Abu Ma’rouf, that silent man from whose lips I would have to wrest words almost by force, told me a story similar to yours.
You’ll be surprised, since you never met Abu Ma’rouf al-Abid, and Ain al-Zaitoun isn’t near Saffouri. All the same, this man made me understand your generation’s stories about women, which can be summed up in the one about the cotton swab. Yes, the cotton swab. Don’t tell me I’m making this story up to upset you. I swear I’m not making up a word of it. But I finally understood.
It was four in the morning. We’d gone more than two days without sleep, dumped in the trench under the November drizzle, with the cold stealing into our bones.
He said he was going to warm himself up by talking about women, since nothing warmed a man’s bones like a woman’s body. He told the story of his first night with his wife from Saffouri. At the time, I didn’t ask him any questions, and that may be why he got going. He said that women would warm us up — what was I to say? Then I got scared. I thought maybe he was one of those and would eventually make his move. The man wanted me to keep quiet so he could talk, so I listened, but I didn’t believe him. Now I know that I should have believed him, because the story of Abu Ma’rouf and his first wife, who died in Saffouri, could well be your story, too.
Abu Ma’rouf said his first wife died during the Israeli bombing of Saffouri on July 15, 1948, and that it was Abu Mahmoud’s fault, the village’s commander in the sacred jihad: “After the fall of Shafa Amar and the displacement of more than three thousand of its inhabitants to our village, he should have realized that the battle was over, but he insisted on staying put. We gathered in the square in front of the mosque, and he said we could hang on for a week and then the Arab Liberation Army, which was based at Nazareth, would come. But we didn’t hang on. In fact, I can’t remember if we even fought. The planes came. Three of them circled above the village, dropped barrels filled with fire and gunpowder, and the houses started to collapse.”

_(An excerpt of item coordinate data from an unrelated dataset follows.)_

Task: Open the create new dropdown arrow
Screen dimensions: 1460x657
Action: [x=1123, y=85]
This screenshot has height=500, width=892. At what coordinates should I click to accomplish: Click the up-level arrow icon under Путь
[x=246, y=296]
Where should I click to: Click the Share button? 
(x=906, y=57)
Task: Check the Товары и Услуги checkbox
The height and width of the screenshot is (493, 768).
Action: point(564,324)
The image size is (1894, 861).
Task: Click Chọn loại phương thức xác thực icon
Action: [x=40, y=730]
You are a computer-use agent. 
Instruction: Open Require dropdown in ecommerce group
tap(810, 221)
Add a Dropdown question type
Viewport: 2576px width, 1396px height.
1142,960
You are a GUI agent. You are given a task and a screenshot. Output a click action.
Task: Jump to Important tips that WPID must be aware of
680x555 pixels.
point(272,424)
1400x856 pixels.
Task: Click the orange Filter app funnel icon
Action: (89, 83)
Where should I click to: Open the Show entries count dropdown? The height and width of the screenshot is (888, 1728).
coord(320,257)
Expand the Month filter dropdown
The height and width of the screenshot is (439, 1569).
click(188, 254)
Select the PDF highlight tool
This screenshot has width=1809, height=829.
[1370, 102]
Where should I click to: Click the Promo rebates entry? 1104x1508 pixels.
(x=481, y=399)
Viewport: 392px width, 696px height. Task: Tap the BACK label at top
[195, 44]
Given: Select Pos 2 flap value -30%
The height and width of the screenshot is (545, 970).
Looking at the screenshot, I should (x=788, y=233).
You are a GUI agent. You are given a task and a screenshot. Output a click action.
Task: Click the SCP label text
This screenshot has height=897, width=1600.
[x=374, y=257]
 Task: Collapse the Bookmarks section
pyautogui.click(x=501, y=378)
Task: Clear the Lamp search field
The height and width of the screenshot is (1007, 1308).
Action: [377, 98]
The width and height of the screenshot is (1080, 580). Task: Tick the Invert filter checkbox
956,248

He said he watched how the houses would blast open, the doors and windows would fly out, and then the flames would rise. He said his wife and three children died in their house: “I was at the roadblock at the entrance to the village, and when I heard the bombing, I ran toward the house. They said I got scared, but no, I wasn’t scared for myself, I was afraid for her and the children. I ran to the village carrying my English rifle, and when I got to the house, the flames were everywhere. I didn’t even have time to bury them. I was driven, with the rest of those who escaped, from Saffouri to al-Ramah, from al-Ramah to al-Bqei’a, from al-Bqei’a to Sahmatah to Deir al-Qasi, and finally, to Bint Jbeil in Lebanon.
“We spent three days in the fields around al-Ramah, where we had nothing and almost died of hunger. My mother asked me to go back to her house in the village to get a little flour and cracked wheat. I found the village empty and didn’t see any Jews. I met three old men and a woman with a crooked back. They said they’d given up, they didn’t know where to go. One of them was a relative of mine, Ahmad al-Abid. I was stunned that his son hadn’t taken him with him and asked if he wanted to come with me. He raised his head to say no, and then I realized he’d stayed behind because he was sick; he was spitting and coughing, and his eyes were running. I went to my mother’s house. The door was open and everything was in its place, untouched. I grabbed a bag of flour and left. On the way back, they fired at me, and I left the bag in the field. Later we found out that the three old men and the woman had been killed. We were in the fields near al-Ramah when we heard the news. It seems Ahmad’s son went back to look for his father and found the four bodies lying in the road.